Just finished an interesting and surprisingly simple bit of work to enable topology-aware scheduling on the Cray XC40. The system is supposed to be placement neutral, but experimental evidence has shown that certain real-world models suffer a 10-15 per cent degradation in performance when they span multiple electrical groups.
The Aries interconnect on the XC uses a hierarchical dragonfly topology. At the very lowest level are blades, which communicate with each other using the Aries ASIC. At the next level, every blade in a chassis can communicate with every other blade via the backplane. Further up the hierarchy, chassis are linked together in groups of six via a copper cables which run in two dimensions to create an electrical group. Finally, at the highest level, every electrical group contains multiple fibre optic links to every other electrical group.

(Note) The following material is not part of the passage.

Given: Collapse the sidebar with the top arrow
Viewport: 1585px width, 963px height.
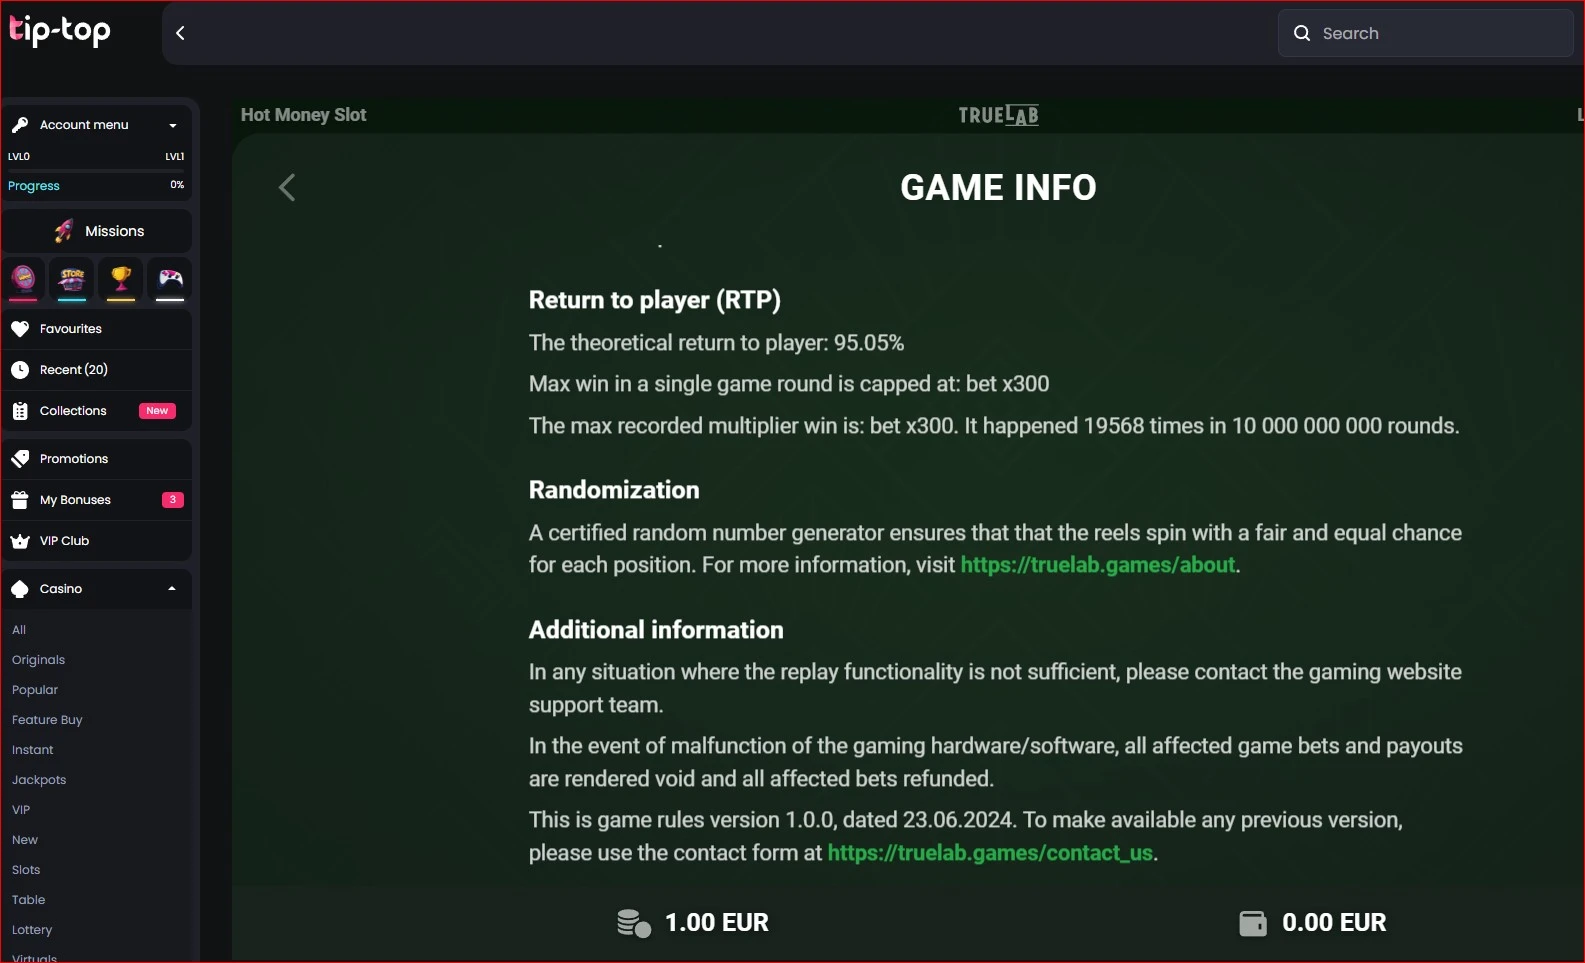Looking at the screenshot, I should pos(181,33).
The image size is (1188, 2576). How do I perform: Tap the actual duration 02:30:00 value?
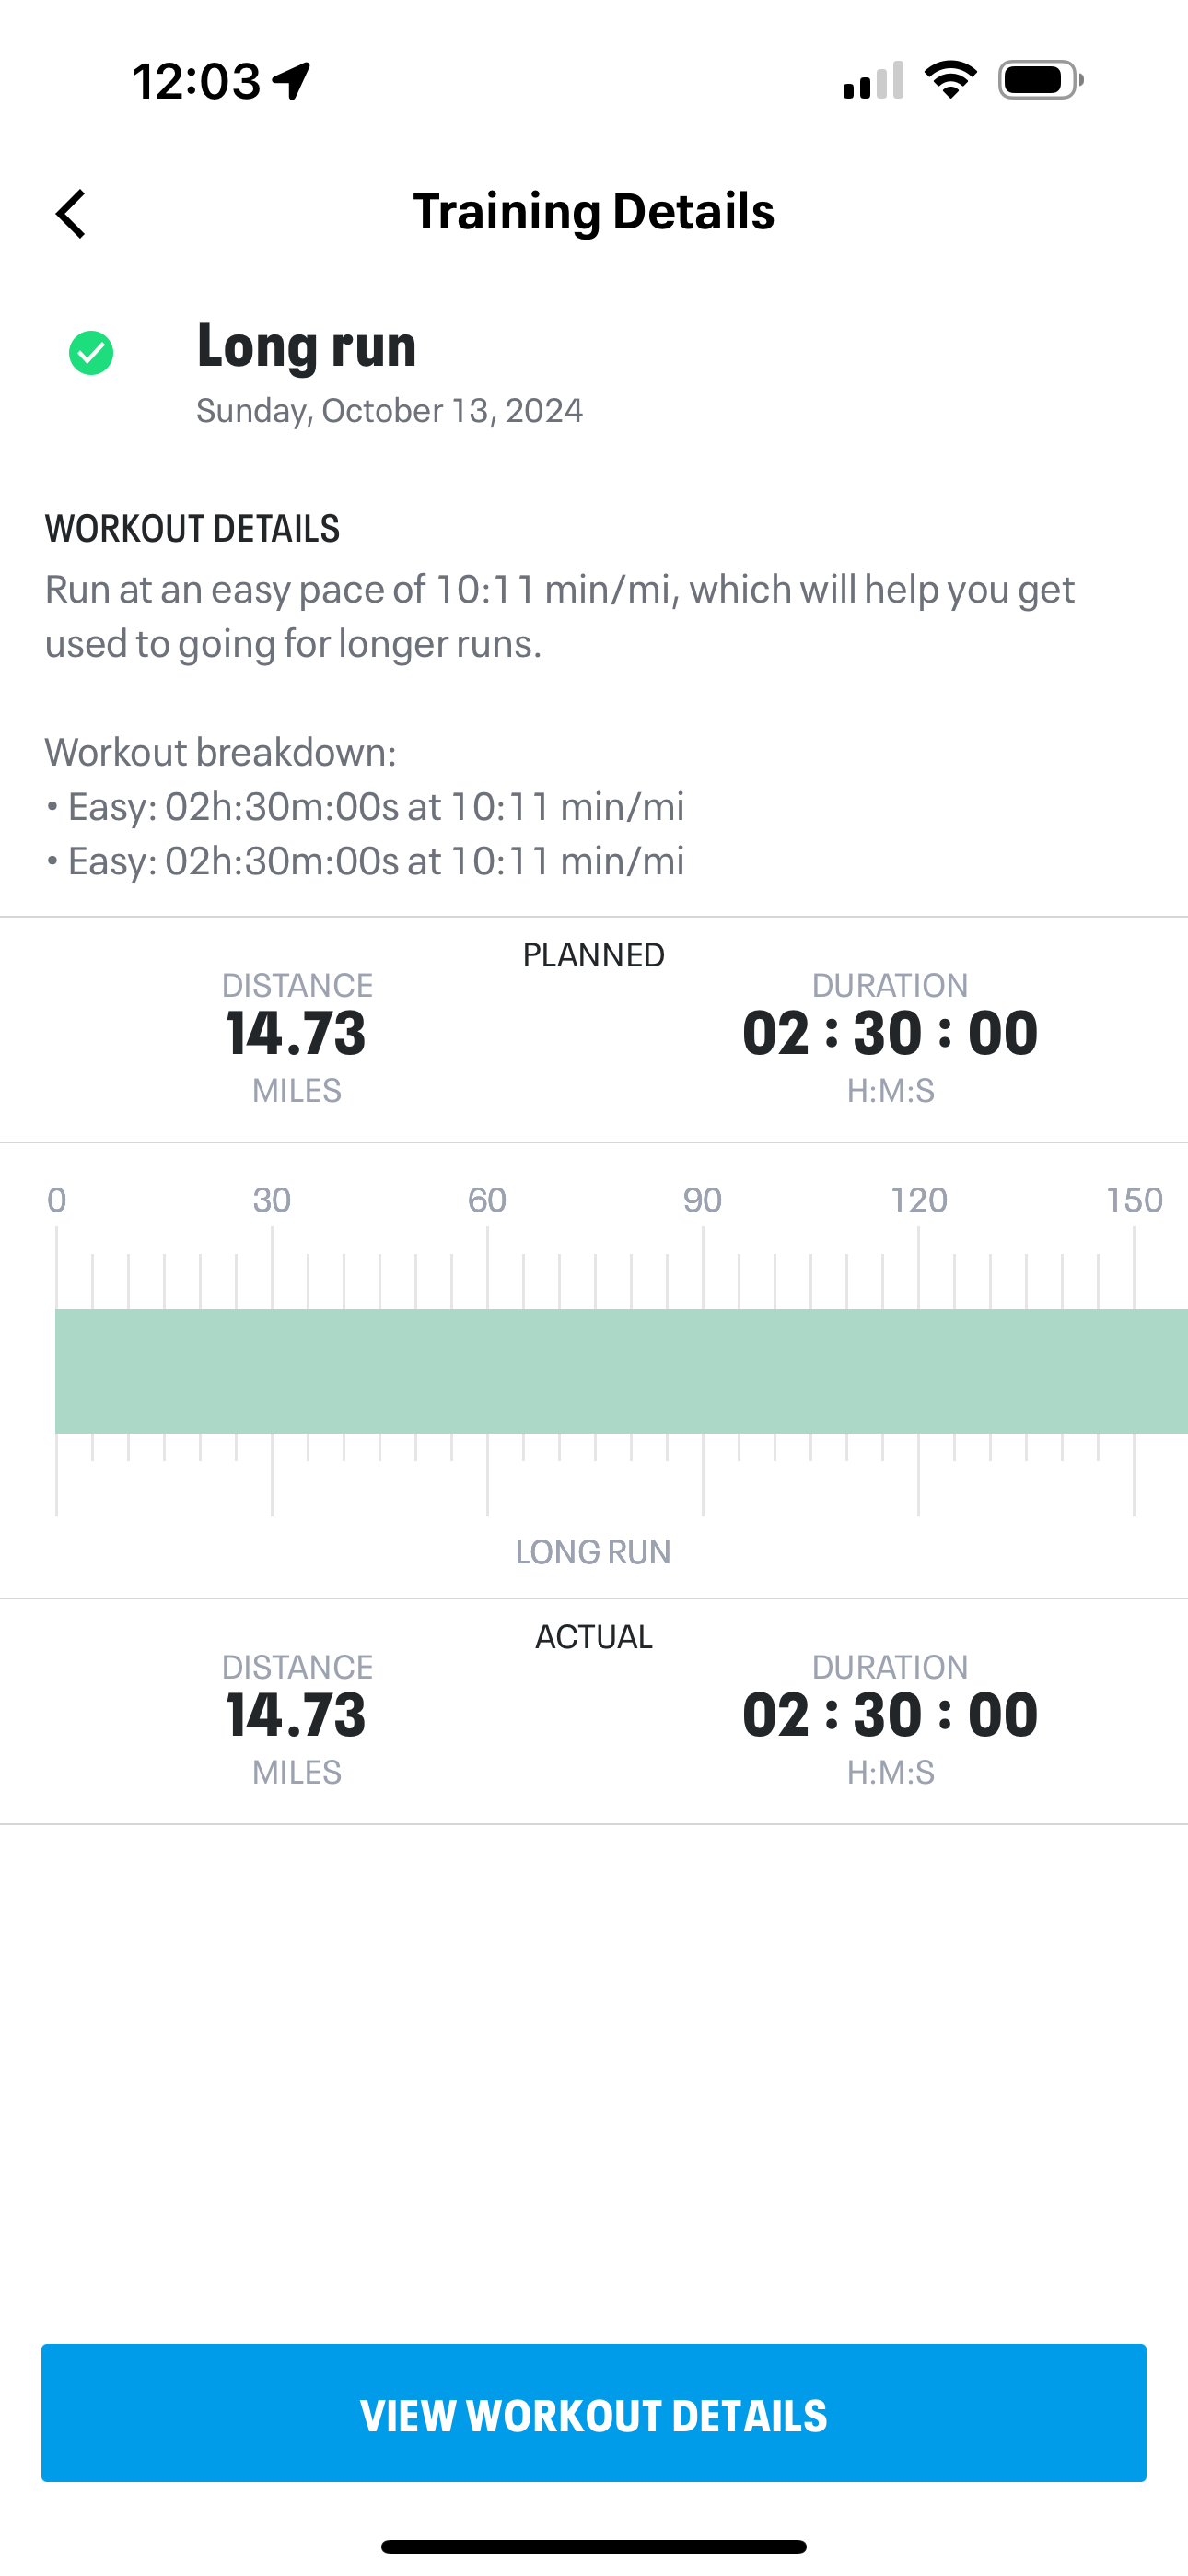click(890, 1715)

The dragonfly topology is designed to ensure that every node is a minimum of four hops from every other. The routing algorithms, however, don't necessarily use the minimum-cost route: in the event of congestion in the network, it will randomly select another node in the system to use as a virtual root and then re-route traffic via this to find a new route to the destination. This means that routing between runs of an application is non-deterministic because it depends on traffic elsewhere in the interconnect; offering potential for varied performance, especially when individual tasks in an application are placed relatively distant from each other.

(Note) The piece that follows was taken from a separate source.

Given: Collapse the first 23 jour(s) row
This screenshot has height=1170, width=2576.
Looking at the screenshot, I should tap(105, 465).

Fortunately, PBS Pro provides a means to address this: placement sets. These use arbitrary labels which can be added to each node — or vnode in the case of the Cray — and which can be used to apply best-fit guidelines to the allocation of nodes within the system. Best of all the steps required to enable this are trivial, and can be enabled as follows:
- create custom resources for each required placement element, e.g. blade, chassis, electrical
- tag each node or vnode in system with its resource, e.g.
"set node cray_100 resources_available.electrical = g0", "set node cray_400 resources_available.electrical = g1" and so on until everything is labelled appropriately
- define a set of node sorts key in the server e.g.
"set server node_sort_key = electrical". Multiple keys can be specified using commas, e.g. "set server node_sort_key = \"blade,chassis,electrical\"", with the smallest group first
- enable placement rules with
"set server node_group_enable = true"
With placement enabled, PBS will attempt to assign the application to the first set that matches; if a particular set cannot be matched, PBS will move on to the next constraint until it finally reaches the implicit universal set which matches the entire system. This means that placement is treated as a preference rather than a hard scheduling rule.
It is possible for users to require a particular resource using the -l place=group=<resource> option to qsub, e.g. qsub -l place=group=electrical myjob.sh. Unlike a server placement set, a user-specified placement imposes a hard constraint on the job, preventing it from being started until the resource requirement can be satisfied — importantly it doesn't require a specific resource to be available, only that all nodes assigned to job share the same resource.
The performance of placement sets can be determined by post-processing the PBS accounting data. Simply extract the exec_nodes field — or exec_vnodes in the case of the Cray — and match the allocated hosts to their corresponding hardware groups. Examine a sample of data from before the change and a similar sample from after. If everything is working as expected — and the workload is mixed relative to size of the placement set — it should be possible to a clear decrease in the numbers of jobs spanning placement sets.